** start of Extracted material **
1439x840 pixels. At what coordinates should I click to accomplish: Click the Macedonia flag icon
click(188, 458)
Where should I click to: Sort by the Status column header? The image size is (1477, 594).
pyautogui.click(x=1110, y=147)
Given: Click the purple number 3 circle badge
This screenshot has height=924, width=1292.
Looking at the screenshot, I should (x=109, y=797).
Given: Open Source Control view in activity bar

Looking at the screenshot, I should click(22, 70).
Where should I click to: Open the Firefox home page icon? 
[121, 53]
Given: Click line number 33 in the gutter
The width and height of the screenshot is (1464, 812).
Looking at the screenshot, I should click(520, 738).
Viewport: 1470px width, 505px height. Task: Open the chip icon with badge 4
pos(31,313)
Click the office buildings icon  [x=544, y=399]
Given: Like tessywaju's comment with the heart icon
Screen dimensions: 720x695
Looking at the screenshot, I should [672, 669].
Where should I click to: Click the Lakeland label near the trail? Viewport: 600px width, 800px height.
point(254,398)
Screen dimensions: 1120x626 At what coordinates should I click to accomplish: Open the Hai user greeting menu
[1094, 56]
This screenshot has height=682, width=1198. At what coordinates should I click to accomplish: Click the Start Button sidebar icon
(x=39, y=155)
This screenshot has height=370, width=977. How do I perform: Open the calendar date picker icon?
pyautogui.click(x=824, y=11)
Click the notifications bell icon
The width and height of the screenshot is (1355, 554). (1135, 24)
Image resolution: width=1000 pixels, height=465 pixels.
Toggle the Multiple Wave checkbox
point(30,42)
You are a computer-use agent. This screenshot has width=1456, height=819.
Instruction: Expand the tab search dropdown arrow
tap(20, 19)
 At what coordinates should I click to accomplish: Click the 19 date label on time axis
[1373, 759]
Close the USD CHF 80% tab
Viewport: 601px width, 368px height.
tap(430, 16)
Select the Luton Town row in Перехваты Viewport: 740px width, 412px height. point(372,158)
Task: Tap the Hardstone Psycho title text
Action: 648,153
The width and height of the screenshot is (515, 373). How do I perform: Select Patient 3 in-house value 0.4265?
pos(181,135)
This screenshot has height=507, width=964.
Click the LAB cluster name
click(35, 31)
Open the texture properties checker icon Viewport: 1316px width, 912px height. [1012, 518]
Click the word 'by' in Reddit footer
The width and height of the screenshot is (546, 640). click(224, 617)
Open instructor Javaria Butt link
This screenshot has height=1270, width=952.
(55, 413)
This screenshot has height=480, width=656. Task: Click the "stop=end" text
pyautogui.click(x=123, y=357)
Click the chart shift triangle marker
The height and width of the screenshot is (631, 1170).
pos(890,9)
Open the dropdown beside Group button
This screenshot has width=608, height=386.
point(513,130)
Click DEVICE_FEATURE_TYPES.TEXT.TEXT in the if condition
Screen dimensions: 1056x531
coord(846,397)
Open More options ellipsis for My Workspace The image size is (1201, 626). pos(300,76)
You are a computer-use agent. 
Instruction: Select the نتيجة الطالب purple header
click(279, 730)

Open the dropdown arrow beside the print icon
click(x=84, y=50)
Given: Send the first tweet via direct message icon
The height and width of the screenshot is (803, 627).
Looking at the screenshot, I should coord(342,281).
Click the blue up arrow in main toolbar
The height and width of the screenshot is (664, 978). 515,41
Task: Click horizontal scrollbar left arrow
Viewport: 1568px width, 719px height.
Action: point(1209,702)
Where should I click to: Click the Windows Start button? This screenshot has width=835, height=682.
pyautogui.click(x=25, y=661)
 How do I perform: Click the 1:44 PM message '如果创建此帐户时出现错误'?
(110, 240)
** end of Extracted material **
- **Exercise prompt**:
Convert every line of the items above into a JSON array of strings, one string per line, skipping blank lines.

- **Exercise answer**:
[
  "1439x840 pixels. At what coordinates should I click to accomplish: Click the Macedonia flag icon",
  "click(188, 458)",
  "Where should I click to: Sort by the Status column header? The image size is (1477, 594).",
  "pyautogui.click(x=1110, y=147)",
  "Given: Click the purple number 3 circle badge",
  "This screenshot has height=924, width=1292.",
  "Looking at the screenshot, I should (x=109, y=797).",
  "Given: Open Source Control view in activity bar",
  "Looking at the screenshot, I should click(22, 70).",
  "Where should I click to: Open the Firefox home page icon? ",
  "[121, 53]",
  "Given: Click line number 33 in the gutter",
  "The width and height of the screenshot is (1464, 812).",
  "Looking at the screenshot, I should click(520, 738).",
  "Viewport: 1470px width, 505px height. Task: Open the chip icon with badge 4",
  "pos(31,313)",
  "Click the office buildings icon  [x=544, y=399]",
  "Given: Like tessywaju's comment with the heart icon",
  "Screen dimensions: 720x695",
  "Looking at the screenshot, I should [672, 669].",
  "Where should I click to: Click the Lakeland label near the trail? Viewport: 600px width, 800px height.",
  "point(254,398)",
  "Screen dimensions: 1120x626 At what coordinates should I click to accomplish: Open the Hai user greeting menu",
  "[1094, 56]",
  "This screenshot has height=682, width=1198. At what coordinates should I click to accomplish: Click the Start Button sidebar icon",
  "(x=39, y=155)",
  "This screenshot has height=370, width=977. How do I perform: Open the calendar date picker icon?",
  "pyautogui.click(x=824, y=11)",
  "Click the notifications bell icon",
  "The width and height of the screenshot is (1355, 554). (1135, 24)",
  "Image resolution: width=1000 pixels, height=465 pixels.",
  "Toggle the Multiple Wave checkbox",
  "point(30,42)",
  "You are a computer-use agent. This screenshot has width=1456, height=819.",
  "Instruction: Expand the tab search dropdown arrow",
  "tap(20, 19)",
  " At what coordinates should I click to accomplish: Click the 19 date label on time axis",
  "[1373, 759]",
  "Close the USD CHF 80% tab",
  "Viewport: 601px width, 368px height.",
  "tap(430, 16)",
  "Select the Luton Town row in Перехваты Viewport: 740px width, 412px height. point(372,158)",
  "Task: Tap the Hardstone Psycho title text",
  "Action: 648,153",
  "The width and height of the screenshot is (515, 373). How do I perform: Select Patient 3 in-house value 0.4265?",
  "pos(181,135)",
  "This screenshot has height=507, width=964.",
  "Click the LAB cluster name",
  "click(35, 31)",
  "Open the texture properties checker icon Viewport: 1316px width, 912px height. [1012, 518]",
  "Click the word 'by' in Reddit footer",
  "The width and height of the screenshot is (546, 640). click(224, 617)",
  "Open instructor Javaria Butt link",
  "This screenshot has height=1270, width=952.",
  "(55, 413)",
  "This screenshot has height=480, width=656. Task: Click the \"stop=end\" text",
  "pyautogui.click(x=123, y=357)",
  "Click the chart shift triangle marker",
  "The height and width of the screenshot is (631, 1170).",
  "pos(890,9)",
  "Open the dropdown beside Group button",
  "This screenshot has width=608, height=386.",
  "point(513,130)",
  "Click DEVICE_FEATURE_TYPES.TEXT.TEXT in the if condition",
  "Screen dimensions: 1056x531",
  "coord(846,397)",
  "Open More options ellipsis for My Workspace The image size is (1201, 626). pos(300,76)",
  "You are a computer-use agent. ",
  "Instruction: Select the نتيجة الطالب purple header",
  "click(279, 730)",
  "Open the dropdown arrow beside the print icon",
  "click(x=84, y=50)",
  "Given: Send the first tweet via direct message icon",
  "The height and width of the screenshot is (803, 627).",
  "Looking at the screenshot, I should coord(342,281).",
  "Click the blue up arrow in main toolbar",
  "The height and width of the screenshot is (664, 978). 515,41",
  "Task: Click horizontal scrollbar left arrow",
  "Viewport: 1568px width, 719px height.",
  "Action: point(1209,702)",
  "Where should I click to: Click the Windows Start button? This screenshot has width=835, height=682.",
  "pyautogui.click(x=25, y=661)",
  " How do I perform: Click the 1:44 PM message '如果创建此帐户时出现错误'?",
  "(110, 240)"
]